The code words of a linear code $C$ have the length $n=5$.
Writing the code words into a matrix to get the linear independent ones, we get the following: \begin{equation*}\begin{pmatrix}0 & 0 & 0 & 0 & 0 \\ 0 & 1 & 1 & 0 & 1 \\ 1 & 0 & 1 & 1 & 1 \\ 1 & 1 & 0 & 1 & 0\end{pmatrix}\rightarrow \ldots \rightarrow \begin{pmatrix}1 & 1 & 0 & 1 & 0 \\ 0 & 1 & 1 & 0 & 1 \\ 0 & 0 & 0 & 0 & 0 \\ 0 & 0 & 0 & 0 & 0\end{pmatrix}\end{equation*}
So the dimension of $C$ is $m=2$.
Wir have also the minimum distance $d(C) =3$.

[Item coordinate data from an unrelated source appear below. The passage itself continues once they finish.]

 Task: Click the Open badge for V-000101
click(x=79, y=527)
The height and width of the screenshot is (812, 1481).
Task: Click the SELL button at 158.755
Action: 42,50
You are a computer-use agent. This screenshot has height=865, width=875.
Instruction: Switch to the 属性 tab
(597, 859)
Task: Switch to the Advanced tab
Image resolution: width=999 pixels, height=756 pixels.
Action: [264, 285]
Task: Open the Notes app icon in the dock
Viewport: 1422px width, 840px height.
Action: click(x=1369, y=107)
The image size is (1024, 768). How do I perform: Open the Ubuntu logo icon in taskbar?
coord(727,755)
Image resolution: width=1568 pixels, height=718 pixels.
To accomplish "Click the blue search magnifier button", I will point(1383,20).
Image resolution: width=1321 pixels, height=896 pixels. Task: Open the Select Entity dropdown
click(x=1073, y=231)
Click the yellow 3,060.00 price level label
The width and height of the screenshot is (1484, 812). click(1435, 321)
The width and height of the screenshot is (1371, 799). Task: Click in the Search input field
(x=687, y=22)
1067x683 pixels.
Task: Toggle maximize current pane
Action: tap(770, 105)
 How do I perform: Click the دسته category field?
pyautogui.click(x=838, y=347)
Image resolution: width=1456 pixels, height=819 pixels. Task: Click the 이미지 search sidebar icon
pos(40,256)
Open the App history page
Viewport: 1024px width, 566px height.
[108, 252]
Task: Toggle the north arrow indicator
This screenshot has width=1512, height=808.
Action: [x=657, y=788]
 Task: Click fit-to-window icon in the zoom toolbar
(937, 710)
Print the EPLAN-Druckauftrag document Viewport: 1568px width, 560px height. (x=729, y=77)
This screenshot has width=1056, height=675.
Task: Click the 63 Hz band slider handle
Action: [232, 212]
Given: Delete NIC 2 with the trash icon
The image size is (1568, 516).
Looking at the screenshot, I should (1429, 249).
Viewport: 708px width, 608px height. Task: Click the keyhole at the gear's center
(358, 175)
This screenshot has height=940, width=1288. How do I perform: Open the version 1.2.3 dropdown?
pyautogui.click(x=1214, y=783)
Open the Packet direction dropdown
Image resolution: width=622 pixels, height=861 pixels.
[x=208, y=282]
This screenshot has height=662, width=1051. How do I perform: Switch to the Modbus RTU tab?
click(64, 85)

The generator matrix of $C$ is \begin{equation*}G=\begin{pmatrix}1 & 1 & 0 & 1 & 0 \\ 0 & 1 & 1 & 0 & 1 \end{pmatrix}\end{equation*}
The canonical generator matrix is \begin{equation*}G'=\begin{pmatrix}1 & 0 & 1 & 1 & 1 \\ 0 & 1 & 1 & 0 & 1 \end{pmatrix}\end{equation*}
And the canonical parity check matrix is \begin{equation*}H'=\begin{pmatrix}1 & 1 & 1 & 0 & 0 \\ 1 & 0 & 0 & 1 & 0 \\ 1 & 1 & 0 & 0 & 1\end{pmatrix}\end{equation*}
Now there is the following question:
How many errors are at least detected at the code $C$ if $11100$ is received?
Could you give me a hint for that?
It's easy enough by hand in this case: we only have 4 code words (dimension 2 over binary and $2^2=4$) all of which are enumerated in your first matrix as its rows. We have received $r=11100$. Compute the distances to the code words:
$$d(00000,r)=3, d(01101,r)=2, d(10111,r)=3, d(11010,r)=2$$, so we detect (at least) $2$ errors. ($2$ being the most likely tpyically). We cannot correct $r$ because there are two code words at distance $2$. Minimum distance $3$ tells us we can correct 1 error and detect at most 2.